* DIRECTIONS *
Set down the final stretch of the data, from the line that holds "The height and" through the last line, both included, with pictures left out.

* Stored data entries *
....

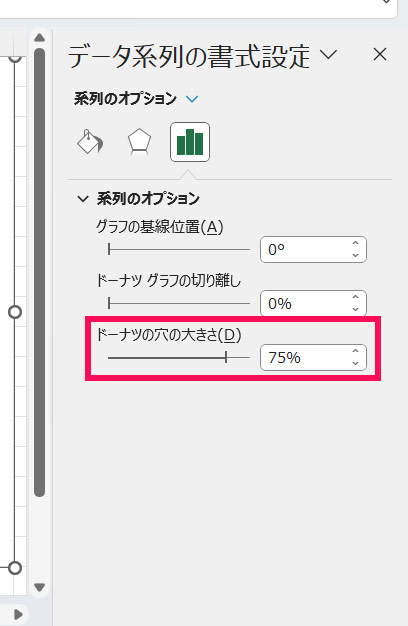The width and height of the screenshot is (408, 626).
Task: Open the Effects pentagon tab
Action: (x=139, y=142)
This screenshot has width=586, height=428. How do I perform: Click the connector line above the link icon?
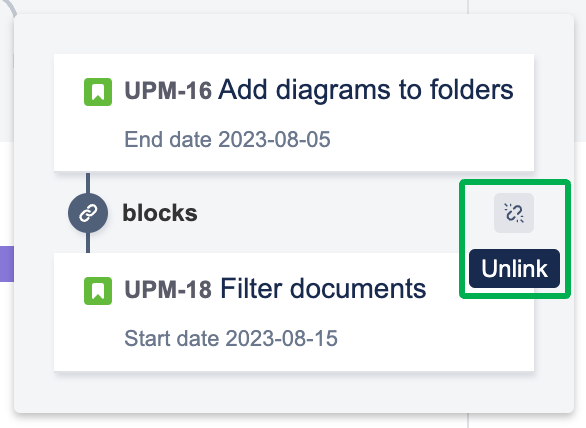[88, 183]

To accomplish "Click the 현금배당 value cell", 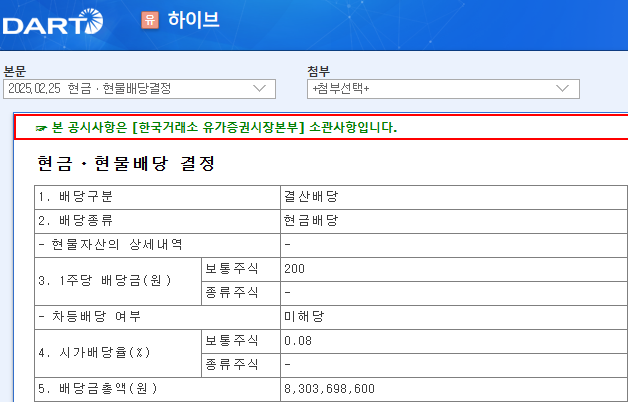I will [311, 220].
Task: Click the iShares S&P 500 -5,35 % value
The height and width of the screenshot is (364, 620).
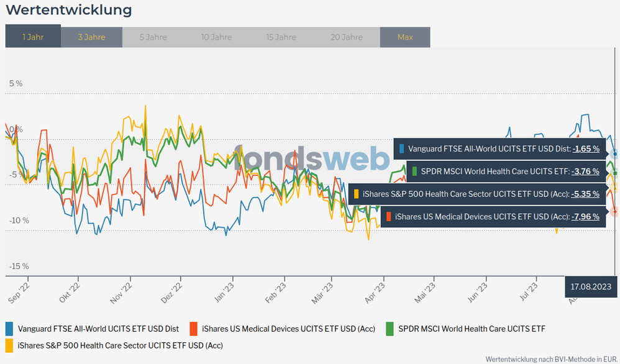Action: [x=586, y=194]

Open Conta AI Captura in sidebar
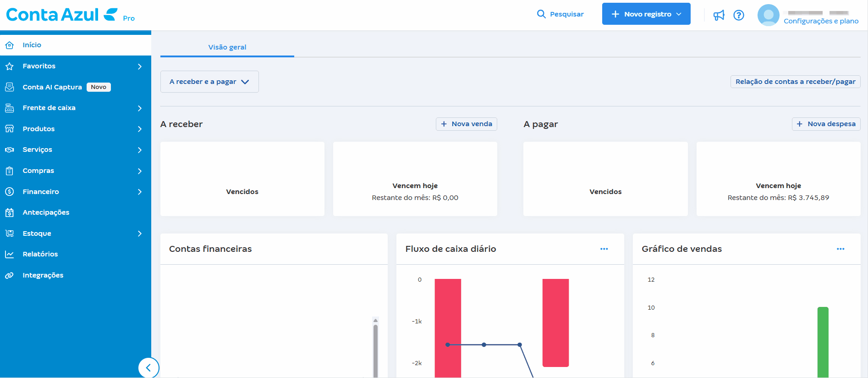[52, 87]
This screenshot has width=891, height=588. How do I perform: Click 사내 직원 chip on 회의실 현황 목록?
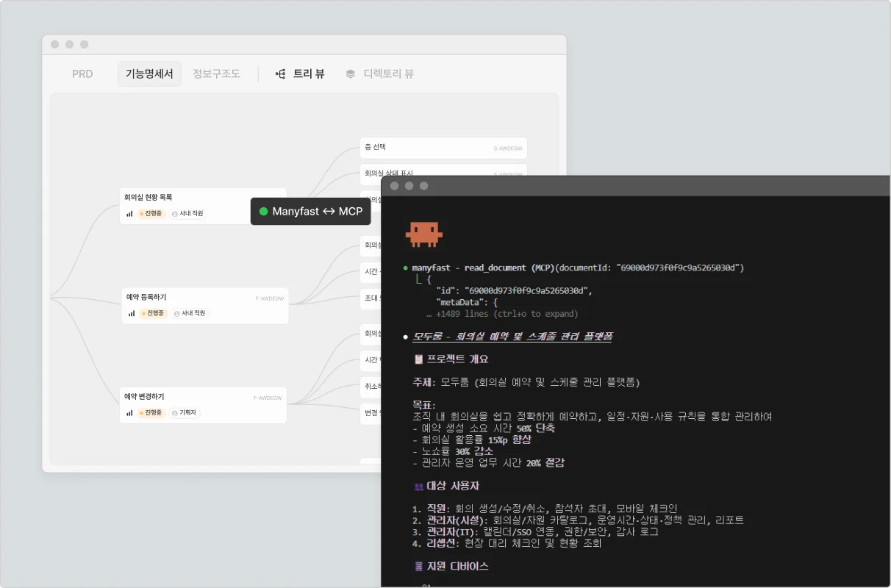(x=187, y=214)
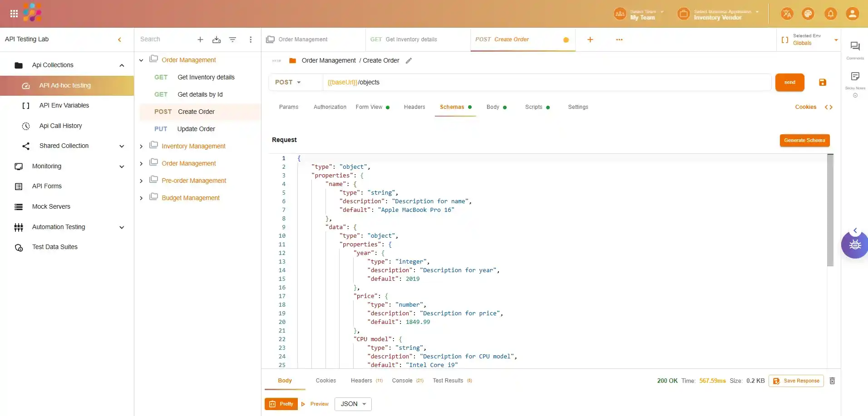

....

* EXERCISE RESPONSE *
The height and width of the screenshot is (364, 620).
Action: [x=586, y=194]

Open Conta AI Captura in sidebar
[52, 87]
This screenshot has width=891, height=588. How do I perform: Click 사내 직원 chip on 회의실 현황 목록?
(x=187, y=214)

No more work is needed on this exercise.